The vendors include mom-and-pop restaurants, well-known chains, food trucks and caterers. Among them will be Jeffery Heard Sr., who, with his daughters Tia’Nesha Heard-Dorset and Angel Aaliyah Heard and son Jeffery Heard Jr., operate Heard Dat Kitchen in the Crescent City. They don’t feel daunted by the task of serving hordes of hungry festival-goers. They do that all day every day by preparing platters of from-scratch food in a small galley kitchen and passing them through a window to a line of regulars.
The restaurant, which closed its small indoor space during the pandemic, will dish out its “Bourbon Street Love,” fried boneless thighs served over macaroni and cheese and topped with a crawfish “crawdat” cream sauce, as well as “skeesh” strips, fried chicken strips tossed with housemade sweet and spicy sauce. The family is used to working quickly and efficiently. When I visited them in 2017, I noticed two clocks in the kitchen were set 15 minutes apart. When I asked why, they said: One tells the time, and the other immediately tells the cook when that order should be out the door.

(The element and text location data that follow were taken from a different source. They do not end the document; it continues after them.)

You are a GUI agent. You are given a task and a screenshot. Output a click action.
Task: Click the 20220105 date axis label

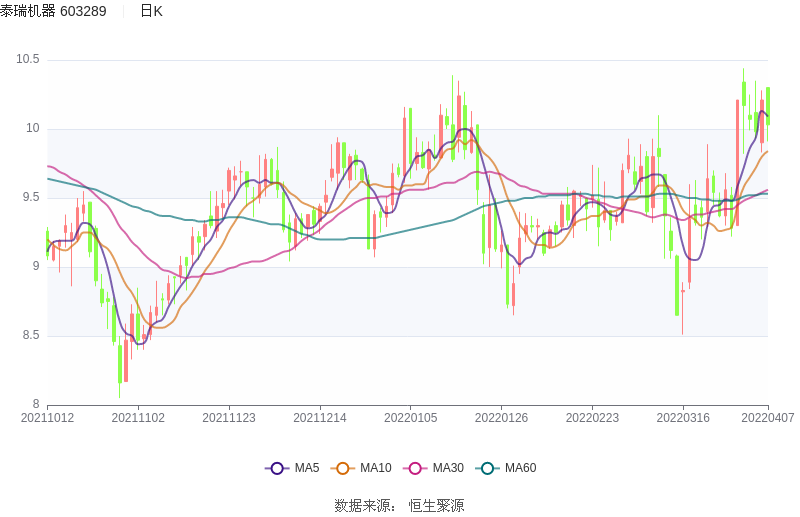pos(411,417)
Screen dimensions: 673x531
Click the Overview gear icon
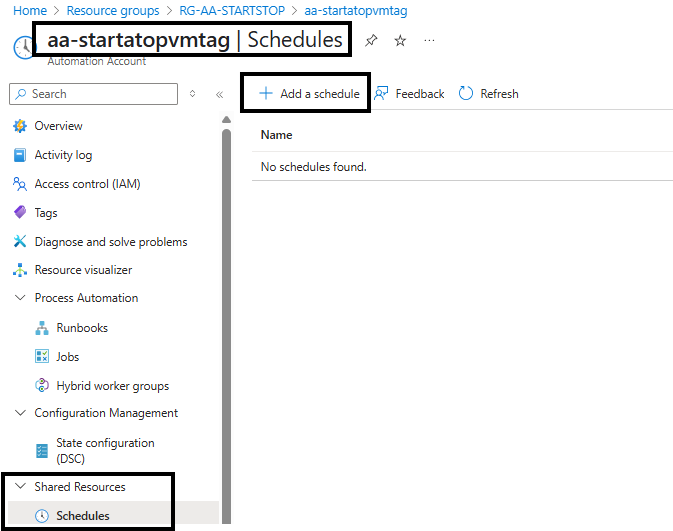click(x=19, y=126)
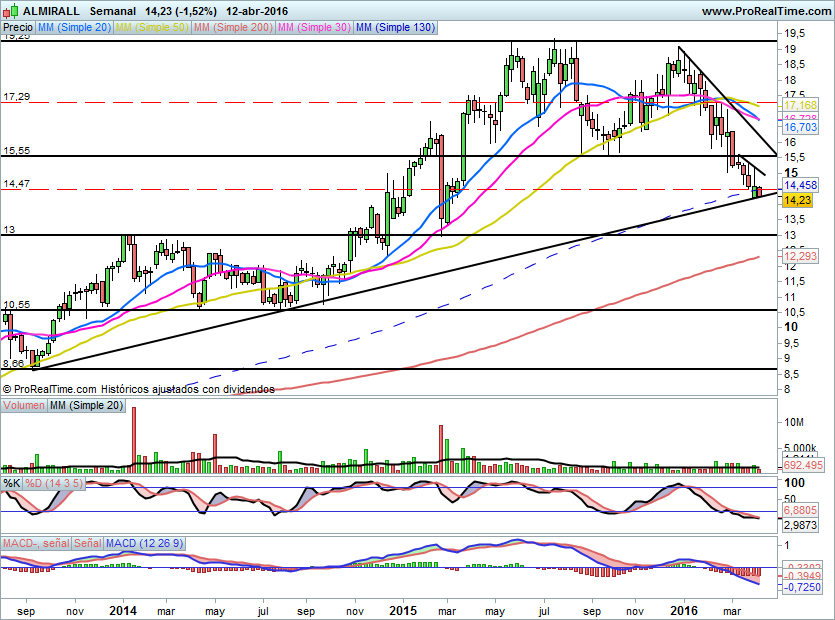Open the www.ProRealTime.com link

point(766,11)
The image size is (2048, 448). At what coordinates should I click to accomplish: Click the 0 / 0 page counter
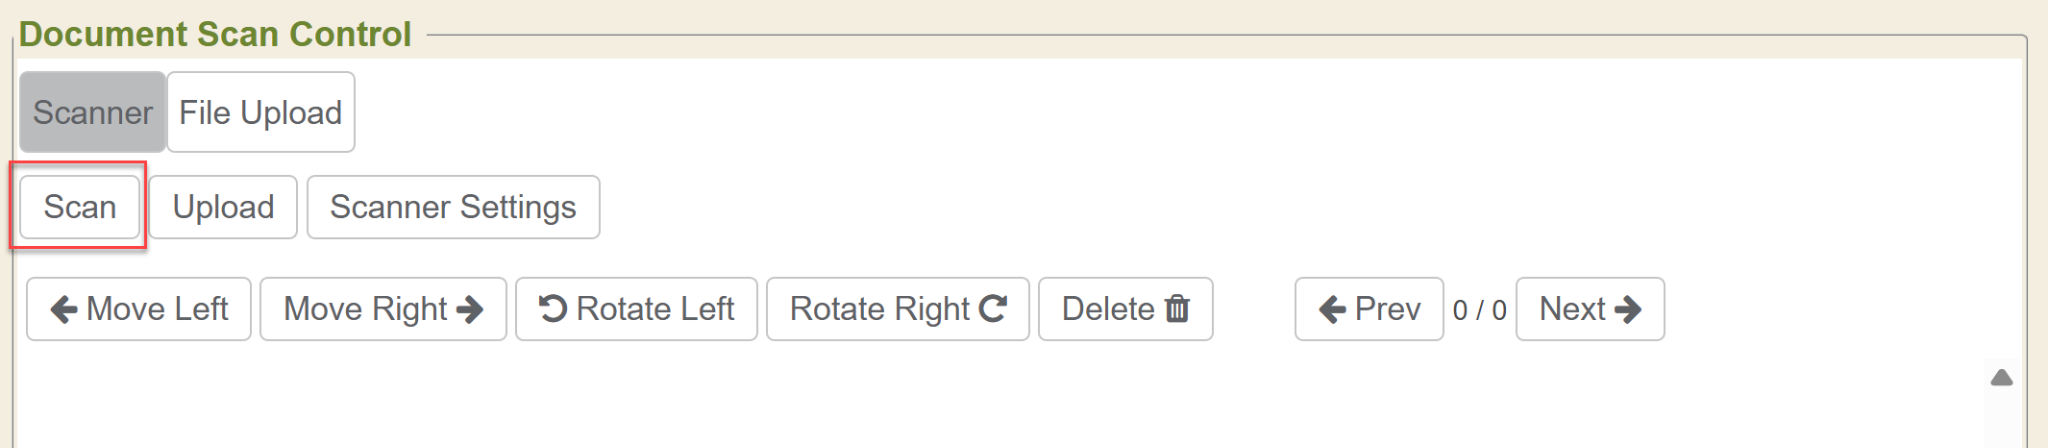point(1479,310)
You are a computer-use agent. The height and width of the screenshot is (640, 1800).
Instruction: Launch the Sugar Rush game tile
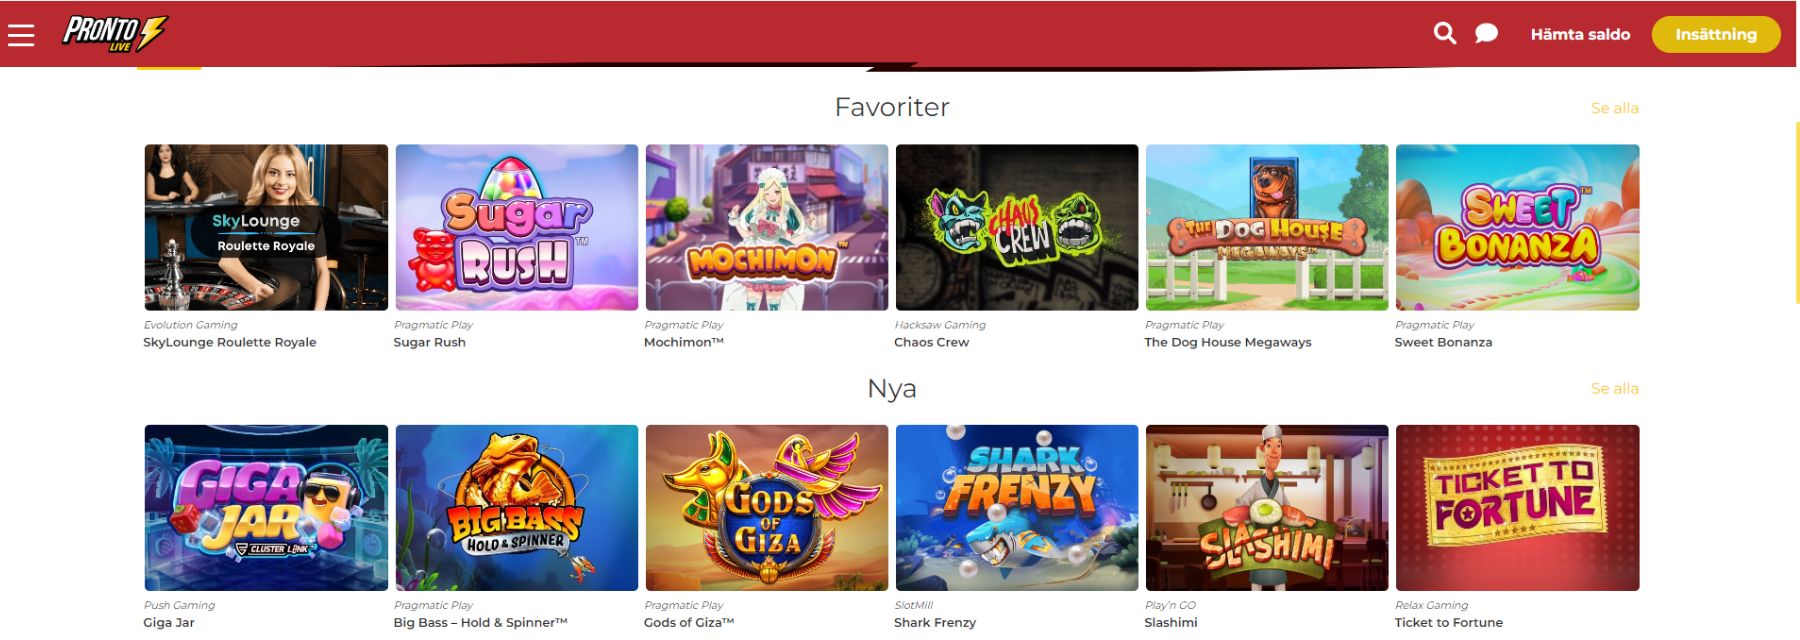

Timing and precision are key, the elder Heard is fond of saying. Chicken cannot be overfried or it will be too dry — even a minute or two can make a difference. Any sauce is added just before serving so the chicken stays crisp. Heard is also fond of saying that you eat with your eyes, so he takes care to plate food properly, even if it is going into a takeaway container.
Heard, who has more than 35 years in the hospitality industry, is just the kind of vendor Tina Dixon-Williams was seeking as she coordinated the food and beverage program for the festival.
“They need to be able to produce at the rate they need to to serve that crowd,” Dixon-Williams said, noting that vendors include locals as well as restaurants from other states, including Alabama, Georgia, Kentucky, Oregon and Tennessee. “It is not an easy feat, and it’s not something you can learn to do as you go.”
The festival, which last year reported an attendance of more than 107,000 people, features such varied creations as whole fried Cornish hens (I have to try that), tacos, stuffed wings, skewers and Korean chicken fried corn dogs, as well as options for vegans (fried cauliflower and fried mushrooms, anyone?) and even gluten-free battered birds. Restaurants compete for titles, such as best fried chicken and best use of chicken in a dish. Live music, an artisan marketplace and cooking demonstrations are part of the fun, too.
The festival provides booths, tables and point-of-sale equipment, but the vendors bring everything else. Each has at least two people dedicated to frying all day. They bring their own spices, frying equipment, oils and specific chicken orders.
Dixon-Williams, who joined the festival in 2022, said she has learned more about the various kinds of chicken and frying oil than she ever thought possible.
“Did you know there are seven different types of wings? Who knew that there were that many?” she said, laughing, and added that the vendors are “literally frying chicken from 10 a.m. until the festival closes at 9 p.m. By the time they drop the first batch, which is the trial batch, they’re ready for the gates to open. People are busting to get in.”
Dixon-Williams puts herself on a fried-food-free diet in the days leading up to the festival so she can sample as many of the “trial-batch” chicken dishes as she can before the gates open. That effort is part quality check and, she admits, because it’s all so delicious. All this talk about fried chicken made me want some, of course.
For the home cook, Heard Dat’s fried chicken tenders with “skeesh” sauce are quite doable — even on a weeknight.
The sauce ingredients — tomato, onion, sugar, water, vinegar — are placed in a pot and cooked until they thicken into a pepper-jelly-like consistency. Then you add a healthy dose of Buffalo sauce and, if you want to kick up the heat, crushed red chili flakes. While the sauce boils, the chicken tenders can be battered and readied for frying. They fry quickly in 1 cup of hot oil in a skillet, so the cleanup is considerably faster and less messy than deep-frying whole pieces. Use a splatter guard if you’ve got one.
Toss the tenders with the sauce, spoon it over or use it as a dip. Just remember to add it just before serving so the chicken stays crisp. Dig in.